* START GIVEN RECORDS *

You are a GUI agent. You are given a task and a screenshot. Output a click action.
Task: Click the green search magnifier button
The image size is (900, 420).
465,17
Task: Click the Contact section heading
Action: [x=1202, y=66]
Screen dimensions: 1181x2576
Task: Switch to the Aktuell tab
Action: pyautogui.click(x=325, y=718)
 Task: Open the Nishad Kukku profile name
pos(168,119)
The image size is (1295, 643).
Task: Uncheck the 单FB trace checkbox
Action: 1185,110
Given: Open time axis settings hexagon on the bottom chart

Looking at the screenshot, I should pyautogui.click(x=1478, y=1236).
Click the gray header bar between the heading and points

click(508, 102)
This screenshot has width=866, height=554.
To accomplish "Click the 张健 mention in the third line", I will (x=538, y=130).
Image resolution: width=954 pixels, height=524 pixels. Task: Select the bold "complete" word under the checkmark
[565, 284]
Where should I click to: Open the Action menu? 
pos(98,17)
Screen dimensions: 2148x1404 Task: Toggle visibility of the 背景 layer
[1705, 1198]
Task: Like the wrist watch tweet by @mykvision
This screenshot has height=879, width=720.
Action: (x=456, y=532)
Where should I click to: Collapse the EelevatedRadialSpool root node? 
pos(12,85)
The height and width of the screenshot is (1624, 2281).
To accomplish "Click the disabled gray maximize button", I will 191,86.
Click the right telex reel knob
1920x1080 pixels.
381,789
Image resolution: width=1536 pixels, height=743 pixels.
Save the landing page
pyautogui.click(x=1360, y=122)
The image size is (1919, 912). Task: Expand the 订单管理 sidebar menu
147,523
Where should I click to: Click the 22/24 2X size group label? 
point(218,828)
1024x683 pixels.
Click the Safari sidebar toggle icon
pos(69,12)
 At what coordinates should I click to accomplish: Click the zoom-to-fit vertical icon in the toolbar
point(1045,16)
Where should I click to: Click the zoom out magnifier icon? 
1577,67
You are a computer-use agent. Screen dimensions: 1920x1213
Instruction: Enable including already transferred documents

* END GIVEN RECORDS *

WHAT THIS TASK INVOLVES: Copy out the listing above exactly, from its first line through the line containing "Looking at the".

THE ANSWER:
You are a GUI agent. You are given a task and a screenshot. Output a click action.
Task: Click the green search magnifier button
The image size is (900, 420).
465,17
Task: Click the Contact section heading
Action: [x=1202, y=66]
Screen dimensions: 1181x2576
Task: Switch to the Aktuell tab
Action: pyautogui.click(x=325, y=718)
 Task: Open the Nishad Kukku profile name
pos(168,119)
The image size is (1295, 643).
Task: Uncheck the 单FB trace checkbox
Action: 1185,110
Given: Open time axis settings hexagon on the bottom chart

Looking at the screenshot, I should pyautogui.click(x=1478, y=1236).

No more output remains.